About this task: Transcribe each entry shown below with no difference from the original.
(Given entries Opens)
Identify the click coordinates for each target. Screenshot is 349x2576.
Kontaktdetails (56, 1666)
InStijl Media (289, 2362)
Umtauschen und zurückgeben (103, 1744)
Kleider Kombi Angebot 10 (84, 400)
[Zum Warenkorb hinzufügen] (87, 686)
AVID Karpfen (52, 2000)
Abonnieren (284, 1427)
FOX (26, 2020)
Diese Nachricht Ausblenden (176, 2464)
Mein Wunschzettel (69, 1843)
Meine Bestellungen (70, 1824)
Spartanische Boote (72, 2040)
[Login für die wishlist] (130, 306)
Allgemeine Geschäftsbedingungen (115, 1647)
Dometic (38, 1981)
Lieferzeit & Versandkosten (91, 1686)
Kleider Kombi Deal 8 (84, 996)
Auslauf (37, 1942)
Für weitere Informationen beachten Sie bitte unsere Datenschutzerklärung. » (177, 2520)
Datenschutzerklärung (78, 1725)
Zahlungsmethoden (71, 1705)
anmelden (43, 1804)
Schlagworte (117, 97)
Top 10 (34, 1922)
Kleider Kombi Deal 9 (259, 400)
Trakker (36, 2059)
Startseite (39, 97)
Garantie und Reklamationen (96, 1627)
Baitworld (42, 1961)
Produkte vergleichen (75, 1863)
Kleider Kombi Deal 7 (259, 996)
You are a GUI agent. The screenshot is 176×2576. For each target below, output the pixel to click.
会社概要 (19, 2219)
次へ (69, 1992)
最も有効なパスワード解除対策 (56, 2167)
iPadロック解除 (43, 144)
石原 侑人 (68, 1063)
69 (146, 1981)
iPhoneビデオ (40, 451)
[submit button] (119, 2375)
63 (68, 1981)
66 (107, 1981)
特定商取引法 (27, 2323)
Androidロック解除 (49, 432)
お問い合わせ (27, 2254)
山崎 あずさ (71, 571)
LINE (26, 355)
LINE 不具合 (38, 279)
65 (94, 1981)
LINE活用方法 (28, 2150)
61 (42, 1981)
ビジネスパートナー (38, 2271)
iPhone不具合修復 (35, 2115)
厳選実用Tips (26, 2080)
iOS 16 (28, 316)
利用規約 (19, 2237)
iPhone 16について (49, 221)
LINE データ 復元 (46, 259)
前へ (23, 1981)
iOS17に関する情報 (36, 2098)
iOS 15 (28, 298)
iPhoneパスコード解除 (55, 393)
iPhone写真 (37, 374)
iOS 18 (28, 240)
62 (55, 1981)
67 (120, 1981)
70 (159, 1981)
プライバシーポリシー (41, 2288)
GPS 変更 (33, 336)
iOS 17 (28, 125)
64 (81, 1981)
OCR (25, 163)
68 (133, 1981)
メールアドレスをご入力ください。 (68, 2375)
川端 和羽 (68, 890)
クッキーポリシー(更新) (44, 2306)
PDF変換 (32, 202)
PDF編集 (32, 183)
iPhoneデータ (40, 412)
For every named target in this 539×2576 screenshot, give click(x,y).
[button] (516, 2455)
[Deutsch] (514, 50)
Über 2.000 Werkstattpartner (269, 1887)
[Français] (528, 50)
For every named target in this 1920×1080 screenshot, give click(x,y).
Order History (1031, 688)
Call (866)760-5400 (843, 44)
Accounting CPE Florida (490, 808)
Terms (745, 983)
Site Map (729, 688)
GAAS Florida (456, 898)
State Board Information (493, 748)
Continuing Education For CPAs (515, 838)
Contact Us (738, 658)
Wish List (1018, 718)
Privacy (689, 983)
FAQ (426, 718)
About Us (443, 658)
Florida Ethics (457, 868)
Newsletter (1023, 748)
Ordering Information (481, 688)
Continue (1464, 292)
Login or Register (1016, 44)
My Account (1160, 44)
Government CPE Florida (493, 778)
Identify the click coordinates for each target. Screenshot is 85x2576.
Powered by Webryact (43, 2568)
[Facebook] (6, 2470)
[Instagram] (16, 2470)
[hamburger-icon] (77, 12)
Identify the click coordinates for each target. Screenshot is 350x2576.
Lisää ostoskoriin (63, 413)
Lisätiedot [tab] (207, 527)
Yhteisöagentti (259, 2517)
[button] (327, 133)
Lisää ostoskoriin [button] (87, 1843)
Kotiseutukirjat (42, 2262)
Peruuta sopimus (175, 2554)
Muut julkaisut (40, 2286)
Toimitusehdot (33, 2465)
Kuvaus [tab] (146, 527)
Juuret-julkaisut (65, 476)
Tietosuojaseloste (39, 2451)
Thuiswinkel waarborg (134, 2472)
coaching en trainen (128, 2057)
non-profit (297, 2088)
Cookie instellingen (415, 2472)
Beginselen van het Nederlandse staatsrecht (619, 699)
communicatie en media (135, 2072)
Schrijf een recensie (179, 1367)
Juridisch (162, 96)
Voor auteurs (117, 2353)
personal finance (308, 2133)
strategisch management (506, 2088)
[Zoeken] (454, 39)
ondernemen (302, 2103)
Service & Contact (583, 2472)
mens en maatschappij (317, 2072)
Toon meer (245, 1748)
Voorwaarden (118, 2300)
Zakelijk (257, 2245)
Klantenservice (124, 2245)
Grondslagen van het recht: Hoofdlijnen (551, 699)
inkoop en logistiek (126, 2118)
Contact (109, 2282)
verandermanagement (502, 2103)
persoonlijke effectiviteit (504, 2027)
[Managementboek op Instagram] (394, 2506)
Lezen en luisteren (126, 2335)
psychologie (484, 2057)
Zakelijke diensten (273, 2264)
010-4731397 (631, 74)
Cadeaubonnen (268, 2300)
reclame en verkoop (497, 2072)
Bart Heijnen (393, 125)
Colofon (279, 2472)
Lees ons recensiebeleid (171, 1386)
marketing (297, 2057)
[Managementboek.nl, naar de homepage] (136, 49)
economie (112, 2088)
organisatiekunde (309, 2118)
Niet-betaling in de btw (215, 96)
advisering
(Given entries Closes)
Response:
Identify the click coordinates for each target. Screenshot is 349x2576.
Kontaktdetails (56, 1666)
InStijl Media (289, 2362)
Umtauschen und zurückgeben (103, 1744)
Kleider Kombi Angebot 10 (84, 400)
[Zum Warenkorb hinzufügen] (87, 686)
AVID Karpfen (52, 2000)
Abonnieren (284, 1427)
FOX (26, 2020)
Diese Nachricht Ausblenden (176, 2464)
Mein Wunschzettel (69, 1843)
Meine Bestellungen (70, 1824)
Spartanische Boote (72, 2040)
[Login für die wishlist] (130, 306)
Allgemeine Geschäftsbedingungen (115, 1647)
Dometic (38, 1981)
Lieferzeit & Versandkosten (91, 1686)
Kleider Kombi Deal 8 (84, 996)
Auslauf (37, 1942)
Für weitere Informationen beachten Sie bitte unsere Datenschutzerklärung. » (177, 2520)
Datenschutzerklärung (78, 1725)
Zahlungsmethoden (71, 1705)
anmelden (43, 1804)
Schlagworte (117, 97)
Top 10 (34, 1922)
Kleider Kombi Deal 9 (259, 400)
Trakker (36, 2059)
Startseite (39, 97)
Garantie und Reklamationen (96, 1627)
Baitworld (42, 1961)
Produkte vergleichen (75, 1863)
Kleider Kombi Deal 7 (259, 996)
You are a GUI agent. The screenshot is 176×2576. For each target below, output the pixel to click.
会社概要 (19, 2219)
次へ (69, 1992)
最も有効なパスワード解除対策 (56, 2167)
iPadロック解除 (43, 144)
石原 侑人 (68, 1063)
69 (146, 1981)
iPhoneビデオ (40, 451)
[submit button] (119, 2375)
63 (68, 1981)
66 (107, 1981)
特定商取引法 (27, 2323)
Androidロック解除 (49, 432)
お問い合わせ (27, 2254)
山崎 あずさ (71, 571)
LINE (26, 355)
LINE 不具合 (38, 279)
65 (94, 1981)
LINE活用方法 (28, 2150)
61 (42, 1981)
ビジネスパートナー (38, 2271)
iPhone不具合修復 (35, 2115)
厳選実用Tips (26, 2080)
iOS 16 (28, 316)
利用規約 (19, 2237)
iPhone 16について (49, 221)
LINE データ 復元 (46, 259)
前へ (23, 1981)
iOS17に関する情報 (36, 2098)
iOS 15 (28, 298)
iPhoneパスコード解除 (55, 393)
iPhone写真 (37, 374)
iOS 18 (28, 240)
62 (55, 1981)
67 (120, 1981)
70 (159, 1981)
プライバシーポリシー (41, 2288)
GPS 変更 (33, 336)
iOS 17 (28, 125)
64 (81, 1981)
OCR (25, 163)
68 (133, 1981)
メールアドレスをご入力ください。 (68, 2375)
川端 和羽 (68, 890)
クッキーポリシー(更新) (44, 2306)
PDF変換 (32, 202)
PDF編集 (32, 183)
iPhoneデータ (40, 412)
For every named target in this 539×2576 screenshot, give click(x,y).
[button] (516, 2455)
[Deutsch] (514, 50)
Über 2.000 Werkstattpartner (269, 1887)
[Français] (528, 50)
For every named target in this 1920×1080 screenshot, give click(x,y).
Order History (1031, 688)
Call (866)760-5400 (843, 44)
Accounting CPE Florida (490, 808)
Terms (745, 983)
Site Map (729, 688)
GAAS Florida (456, 898)
State Board Information (493, 748)
Continuing Education For CPAs (515, 838)
Contact Us (738, 658)
Wish List (1018, 718)
Privacy (689, 983)
FAQ (426, 718)
About Us (443, 658)
Florida Ethics (457, 868)
Newsletter (1023, 748)
Ordering Information (481, 688)
Continue (1464, 292)
Login or Register (1016, 44)
My Account (1160, 44)
Government CPE Florida (493, 778)
Identify the click coordinates for each target. Screenshot is 85x2576.
Powered by Webryact (43, 2568)
[Facebook] (6, 2470)
[Instagram] (16, 2470)
[hamburger-icon] (77, 12)
Identify the click coordinates for each target. Screenshot is 350x2576.
Lisää ostoskoriin (63, 413)
Lisätiedot [tab] (207, 527)
Yhteisöagentti (259, 2517)
[button] (327, 133)
Lisää ostoskoriin [button] (87, 1843)
Kotiseutukirjat (42, 2262)
Peruuta sopimus (175, 2554)
Muut julkaisut (40, 2286)
Toimitusehdot (33, 2465)
Kuvaus [tab] (146, 527)
Juuret-julkaisut (65, 476)
Tietosuojaseloste (39, 2451)
Thuiswinkel waarborg (134, 2472)
coaching en trainen (128, 2057)
non-profit (297, 2088)
Cookie instellingen (415, 2472)
Beginselen van het Nederlandse staatsrecht (619, 699)
communicatie en media (135, 2072)
Schrijf een recensie (179, 1367)
Juridisch (162, 96)
Voor auteurs (117, 2353)
personal finance (308, 2133)
strategisch management (506, 2088)
[Zoeken] (454, 39)
ondernemen (302, 2103)
Service & Contact (583, 2472)
mens en maatschappij (317, 2072)
Toon meer (245, 1748)
Voorwaarden (118, 2300)
Zakelijk (257, 2245)
Klantenservice (124, 2245)
Grondslagen van het recht: Hoofdlijnen (551, 699)
inkoop en logistiek (126, 2118)
Contact (109, 2282)
verandermanagement (502, 2103)
persoonlijke effectiviteit (504, 2027)
[Managementboek op Instagram] (394, 2506)
Lezen en luisteren (126, 2335)
psychologie (484, 2057)
Zakelijke diensten (273, 2264)
010-4731397 (631, 74)
Cadeaubonnen (268, 2300)
reclame en verkoop (497, 2072)
Bart Heijnen (393, 125)
Colofon (279, 2472)
Lees ons recensiebeleid (171, 1386)
marketing (297, 2057)
[Managementboek.nl, naar de homepage] (136, 49)
economie (112, 2088)
organisatiekunde (309, 2118)
Niet-betaling in de btw (215, 96)
advisering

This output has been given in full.